[PASSAGE FOR REVIEW]
========

Induction of genetic instability by transfer of a UV-A-irradiated chromosome.

Exposure of cells to ultraviolet (UV)-A radiation induces oxidative damage in DNA, such as 8-oxo-7,8-dihydroguanine (8-oxoG), single-strand breaks, a-basic sites, and DNA-protein cross-links, via reactions with reactive oxygen species (ROS). In this study we examine whether the damage other than double-strand breaks (non-DSB damage), which is UV-A-induced oxidative damage, plays a role in the induction of chromosomal instability. We exposed human chromosome 21 to UV-A and transferred the chromosome into non-irradiated mouse recipient cells by microcell-mediated chromosome transfer. The chromosomal instability of both the transferred human chromosome and the recipient mouse chromosomes was examined by whole-chromosome painting and fluorescence in situ hybridization (WCP-FISH). The ploidy of the mouse recipient cells increased, and chromosomal aberrations occurred not only in the UV-A-irradiated human chromosome but also in the non-irradiated mouse chromosomes. The frequencies of these abnormalities increased with the radiation dose received by the transferred human chromosome. In contrast, in the control experiment, in which an non-irradiated human chromosome was transferred, the micro-cell hybrids remained diploid, and the frequency of chromosomal aberrations in both the transferred human chromosome and recipient mouse chromosomes remained low. Thus, the present study indicates that a chromosome harboring non-DSB damage induced by UV-A irradiation is unstable and transmits instability to chromosomes of non-irradiated recipient mouse cells.

========

[WORK TO COMPLETE]
Answer these questions from the abstract above.
(a) Which human chromosome was exposed to UV-A?
(b) What method was used to move the irradiated chromosome into the mouse recipient cells?
(c) In the control experiment, what was the ploidy of the micro-cell hybrids?

[Entries drawn from a collection]
========

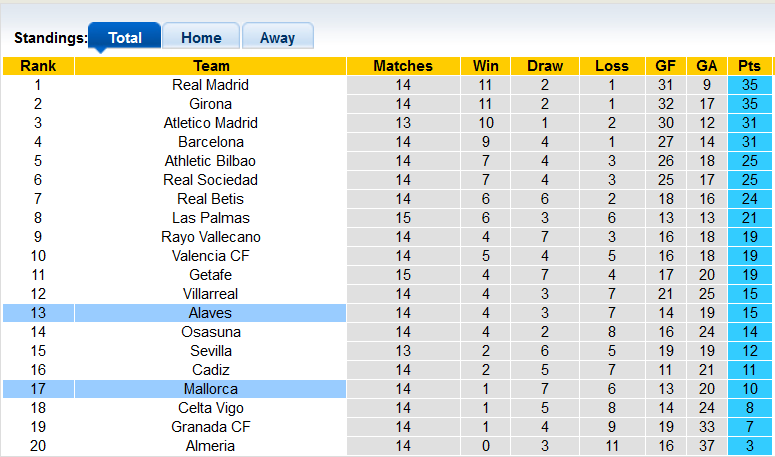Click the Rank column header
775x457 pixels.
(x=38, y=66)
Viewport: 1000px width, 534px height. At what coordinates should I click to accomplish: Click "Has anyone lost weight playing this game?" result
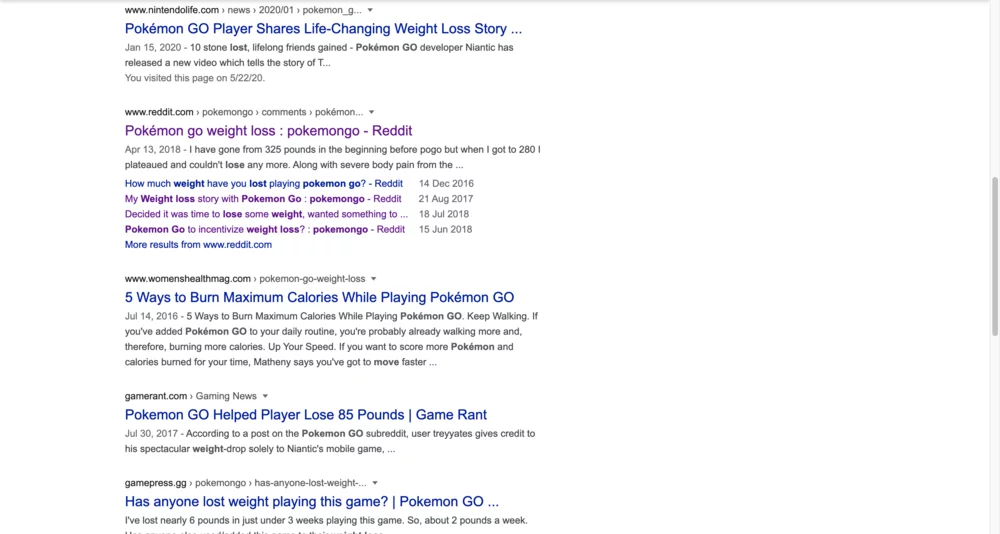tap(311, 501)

========

[RESULT]
(a) Human chromosome 21.
(b) Microcell-mediated chromosome transfer.
(c) They remained diploid.